Besuch aus Vietnam
Seine Exzellenz der Herr Botschafter Do Hoa Binh der sozialistischen Republik Vietnam besucht die Berufsbildenden Schulen J.P.C. Heinrich Mette Quedlinburg.

Eine Exzellenz an der Schule – immer wieder erleben wir etwas Neues. Diese Ehre wurde uns zuteil, weil wir die erste und bislang einzige berufliche Bildungseinrichtung im Land Sachsen-Anhalt sind, die den Titel „Schule ohne Rassismus – Schule mit Courage“ trägt. Der Botschafter Do Hoa Binh wollte sich über das Zusammenleben  und das Lernklima an den BbS J.P.C. Heinrich Mette ein eigenes Bild machen.

An unserer Schule lernen Sechs Schülerinnen und Schüler vietnamesischer Herkunft in verschiedenen Klassenstufen des Fachgymnasiums. Neben dem Unterrichtspensum engagieren sie sich auch in ihrer Freizeit für schulische Projekte. Nun waren sie zusammen mit drei Klassenkameraden eingeladen, den Botschafter und seine Frau persönlich kennen zu lernen und in einen Erfahrungsaustausch zu treten. 

Um 12:30 Uhr versammelten sich die SchülerInnen und Gäste im Spanischraum in der Bossestraße. Eine große Kaffeetafel war gedeckt, an der 9 Schüler und Schülerinnen, der Botschafter und seine Gattin, Herr Brozio als Vertreter des Landrates, Schulleiterin Koch, die Vertreterin des deutsch-vietnameschen Freundschaftsvereins, Frau Huong Trute und einige Lehrkräfte Platz fanden.

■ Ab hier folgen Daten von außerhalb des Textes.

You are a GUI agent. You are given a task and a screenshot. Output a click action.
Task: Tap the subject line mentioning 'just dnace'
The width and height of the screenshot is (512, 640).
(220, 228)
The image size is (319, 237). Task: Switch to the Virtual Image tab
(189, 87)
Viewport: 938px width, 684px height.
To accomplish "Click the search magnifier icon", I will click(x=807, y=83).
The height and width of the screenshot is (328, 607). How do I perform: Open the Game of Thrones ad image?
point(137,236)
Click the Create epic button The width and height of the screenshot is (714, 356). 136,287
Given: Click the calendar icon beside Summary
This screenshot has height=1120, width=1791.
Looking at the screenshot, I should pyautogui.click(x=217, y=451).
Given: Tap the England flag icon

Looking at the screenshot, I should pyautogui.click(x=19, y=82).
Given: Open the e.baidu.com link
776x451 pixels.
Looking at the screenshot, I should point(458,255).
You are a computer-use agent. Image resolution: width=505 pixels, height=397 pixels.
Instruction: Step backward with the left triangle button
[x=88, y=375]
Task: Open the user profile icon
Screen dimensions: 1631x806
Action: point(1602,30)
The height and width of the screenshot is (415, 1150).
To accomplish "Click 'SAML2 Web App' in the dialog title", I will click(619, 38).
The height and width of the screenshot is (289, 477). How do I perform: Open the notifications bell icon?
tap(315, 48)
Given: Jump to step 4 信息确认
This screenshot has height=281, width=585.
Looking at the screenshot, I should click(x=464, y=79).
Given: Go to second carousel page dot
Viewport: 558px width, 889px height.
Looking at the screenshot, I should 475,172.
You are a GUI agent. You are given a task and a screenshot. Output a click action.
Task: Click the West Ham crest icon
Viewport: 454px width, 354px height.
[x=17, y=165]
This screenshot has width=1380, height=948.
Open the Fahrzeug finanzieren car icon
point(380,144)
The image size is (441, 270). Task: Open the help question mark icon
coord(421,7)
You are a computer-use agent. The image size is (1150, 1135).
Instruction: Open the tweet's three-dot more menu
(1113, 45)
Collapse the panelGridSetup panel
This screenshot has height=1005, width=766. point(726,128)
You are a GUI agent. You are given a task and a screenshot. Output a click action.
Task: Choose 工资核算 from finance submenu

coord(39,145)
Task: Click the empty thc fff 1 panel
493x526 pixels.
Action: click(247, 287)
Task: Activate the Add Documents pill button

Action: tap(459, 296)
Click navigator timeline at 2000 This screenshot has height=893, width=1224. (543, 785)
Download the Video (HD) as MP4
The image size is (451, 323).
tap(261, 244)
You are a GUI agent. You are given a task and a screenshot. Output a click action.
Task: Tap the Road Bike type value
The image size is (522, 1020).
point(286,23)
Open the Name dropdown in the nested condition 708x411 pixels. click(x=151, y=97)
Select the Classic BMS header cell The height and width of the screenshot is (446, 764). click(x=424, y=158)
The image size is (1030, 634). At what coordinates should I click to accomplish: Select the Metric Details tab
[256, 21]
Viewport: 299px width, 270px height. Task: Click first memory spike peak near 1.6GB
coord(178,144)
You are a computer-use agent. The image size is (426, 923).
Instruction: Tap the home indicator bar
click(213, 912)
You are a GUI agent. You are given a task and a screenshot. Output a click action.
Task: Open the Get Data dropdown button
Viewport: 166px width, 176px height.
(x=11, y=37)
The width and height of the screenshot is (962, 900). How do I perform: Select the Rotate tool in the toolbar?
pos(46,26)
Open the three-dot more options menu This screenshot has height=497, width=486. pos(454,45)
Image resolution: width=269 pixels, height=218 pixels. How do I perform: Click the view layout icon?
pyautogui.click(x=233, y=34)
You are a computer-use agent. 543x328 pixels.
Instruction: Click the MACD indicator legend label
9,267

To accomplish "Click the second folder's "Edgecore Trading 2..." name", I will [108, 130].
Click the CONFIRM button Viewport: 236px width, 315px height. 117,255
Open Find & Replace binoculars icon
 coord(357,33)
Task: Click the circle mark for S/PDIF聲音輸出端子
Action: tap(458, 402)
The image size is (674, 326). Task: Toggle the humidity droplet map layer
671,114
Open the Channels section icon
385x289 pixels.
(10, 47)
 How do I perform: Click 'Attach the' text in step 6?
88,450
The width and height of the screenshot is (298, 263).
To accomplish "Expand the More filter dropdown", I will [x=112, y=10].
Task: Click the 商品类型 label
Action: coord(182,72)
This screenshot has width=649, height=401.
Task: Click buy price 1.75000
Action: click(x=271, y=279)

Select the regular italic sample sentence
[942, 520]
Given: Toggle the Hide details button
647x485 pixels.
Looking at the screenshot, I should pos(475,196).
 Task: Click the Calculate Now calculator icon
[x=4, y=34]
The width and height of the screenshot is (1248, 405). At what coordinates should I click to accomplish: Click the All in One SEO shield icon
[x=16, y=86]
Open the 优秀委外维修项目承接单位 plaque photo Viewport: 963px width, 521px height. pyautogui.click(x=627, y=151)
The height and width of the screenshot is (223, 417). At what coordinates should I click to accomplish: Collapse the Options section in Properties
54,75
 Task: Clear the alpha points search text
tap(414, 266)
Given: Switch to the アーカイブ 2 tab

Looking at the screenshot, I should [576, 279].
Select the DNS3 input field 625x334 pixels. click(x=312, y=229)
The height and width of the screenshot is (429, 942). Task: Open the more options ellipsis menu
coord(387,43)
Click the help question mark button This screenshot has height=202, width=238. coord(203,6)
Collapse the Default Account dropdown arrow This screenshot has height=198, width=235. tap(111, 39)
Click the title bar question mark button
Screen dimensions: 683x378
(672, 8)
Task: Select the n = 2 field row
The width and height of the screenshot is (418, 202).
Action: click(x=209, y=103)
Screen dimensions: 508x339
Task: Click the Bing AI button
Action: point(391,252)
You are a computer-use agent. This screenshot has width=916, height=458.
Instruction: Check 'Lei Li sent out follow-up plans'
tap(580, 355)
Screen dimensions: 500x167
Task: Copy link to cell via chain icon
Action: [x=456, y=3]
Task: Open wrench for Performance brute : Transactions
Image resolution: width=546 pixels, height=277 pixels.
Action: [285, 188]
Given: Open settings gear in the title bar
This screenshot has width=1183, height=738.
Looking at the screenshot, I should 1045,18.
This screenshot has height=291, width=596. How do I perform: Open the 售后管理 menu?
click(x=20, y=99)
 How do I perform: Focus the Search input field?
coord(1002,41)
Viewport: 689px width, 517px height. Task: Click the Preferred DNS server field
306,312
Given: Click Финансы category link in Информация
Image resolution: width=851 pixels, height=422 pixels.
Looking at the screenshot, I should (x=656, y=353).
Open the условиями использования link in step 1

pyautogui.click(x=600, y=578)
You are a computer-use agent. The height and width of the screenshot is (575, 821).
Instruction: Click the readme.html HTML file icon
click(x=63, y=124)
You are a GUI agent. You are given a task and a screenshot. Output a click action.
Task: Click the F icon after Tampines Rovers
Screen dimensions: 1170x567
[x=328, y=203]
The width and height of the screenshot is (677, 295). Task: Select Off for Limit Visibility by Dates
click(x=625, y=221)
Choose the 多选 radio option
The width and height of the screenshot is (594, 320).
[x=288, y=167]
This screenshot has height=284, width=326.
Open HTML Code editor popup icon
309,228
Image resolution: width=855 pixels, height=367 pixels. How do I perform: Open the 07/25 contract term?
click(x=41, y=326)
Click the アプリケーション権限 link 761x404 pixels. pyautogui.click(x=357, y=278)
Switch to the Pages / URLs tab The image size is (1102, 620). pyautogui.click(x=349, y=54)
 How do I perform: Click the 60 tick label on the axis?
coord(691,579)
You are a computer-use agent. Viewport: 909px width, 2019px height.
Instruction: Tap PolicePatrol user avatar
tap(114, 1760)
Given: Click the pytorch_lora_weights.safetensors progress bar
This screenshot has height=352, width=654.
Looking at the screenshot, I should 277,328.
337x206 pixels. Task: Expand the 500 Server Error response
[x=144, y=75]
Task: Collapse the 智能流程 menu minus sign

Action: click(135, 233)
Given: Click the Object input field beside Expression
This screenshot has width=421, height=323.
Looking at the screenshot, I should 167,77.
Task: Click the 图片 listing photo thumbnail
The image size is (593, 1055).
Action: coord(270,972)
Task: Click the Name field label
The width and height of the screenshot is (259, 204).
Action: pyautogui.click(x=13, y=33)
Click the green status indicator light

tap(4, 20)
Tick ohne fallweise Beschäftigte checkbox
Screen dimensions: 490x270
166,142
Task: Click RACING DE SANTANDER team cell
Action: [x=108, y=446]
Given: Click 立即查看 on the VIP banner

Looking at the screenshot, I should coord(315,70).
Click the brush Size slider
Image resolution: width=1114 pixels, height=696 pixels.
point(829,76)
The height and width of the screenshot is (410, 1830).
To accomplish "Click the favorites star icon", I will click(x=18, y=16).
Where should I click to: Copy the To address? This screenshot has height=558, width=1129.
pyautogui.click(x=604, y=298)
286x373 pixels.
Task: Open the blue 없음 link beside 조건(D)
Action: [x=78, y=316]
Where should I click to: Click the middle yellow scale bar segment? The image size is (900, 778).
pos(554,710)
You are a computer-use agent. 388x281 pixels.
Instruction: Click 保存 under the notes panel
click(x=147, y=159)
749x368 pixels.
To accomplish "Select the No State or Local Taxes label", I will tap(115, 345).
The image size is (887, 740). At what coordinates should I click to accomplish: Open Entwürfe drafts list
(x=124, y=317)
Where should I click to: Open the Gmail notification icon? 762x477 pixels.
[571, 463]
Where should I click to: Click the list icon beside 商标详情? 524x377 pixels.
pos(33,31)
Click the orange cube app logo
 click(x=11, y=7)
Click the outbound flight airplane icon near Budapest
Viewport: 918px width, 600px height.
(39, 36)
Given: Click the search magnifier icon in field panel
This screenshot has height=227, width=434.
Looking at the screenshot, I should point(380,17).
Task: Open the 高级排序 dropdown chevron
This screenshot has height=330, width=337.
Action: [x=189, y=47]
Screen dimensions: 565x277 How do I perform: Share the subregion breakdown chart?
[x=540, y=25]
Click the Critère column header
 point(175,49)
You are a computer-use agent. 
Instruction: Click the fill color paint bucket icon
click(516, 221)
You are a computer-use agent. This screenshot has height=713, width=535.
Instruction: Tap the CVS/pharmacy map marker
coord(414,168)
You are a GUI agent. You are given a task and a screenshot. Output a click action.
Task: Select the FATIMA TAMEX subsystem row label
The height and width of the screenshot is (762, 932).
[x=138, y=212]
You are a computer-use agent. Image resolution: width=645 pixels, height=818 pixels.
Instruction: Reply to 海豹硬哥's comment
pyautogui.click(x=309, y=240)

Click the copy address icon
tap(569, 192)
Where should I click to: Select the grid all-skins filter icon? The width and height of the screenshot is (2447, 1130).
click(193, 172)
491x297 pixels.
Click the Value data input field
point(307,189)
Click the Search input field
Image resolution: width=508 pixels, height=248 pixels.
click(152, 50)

Herr Do Hoa Binh war in gelöster Stimmung. Zunächst entschuldigte er sich dafür, dass er der deutschen Sprache nicht mächtig sei und Frau Trute für ihn übersetzen müsse. Er stellte fest, dass in Deutschland 150.000 Vietnamesen lebten, die allesamt besonders an Bildung interessiert seien. So gingen 60% der vietnamesischen Jugendlichen auf das Gymnasium und legten das Abitur ab. Er interessierte sich für die Beweggründe, die junge Vietnamesen dazu brachten, das Fachgymnasium zu besuchen: Waren es nun die Eltern – wie daheim üblich – die die Kinder ehrgeizig zu mehr Leistung drängten, oder hatten die jungen Menschen eine intrinsische Motivation, ihren Bildungsstand zu verbessern?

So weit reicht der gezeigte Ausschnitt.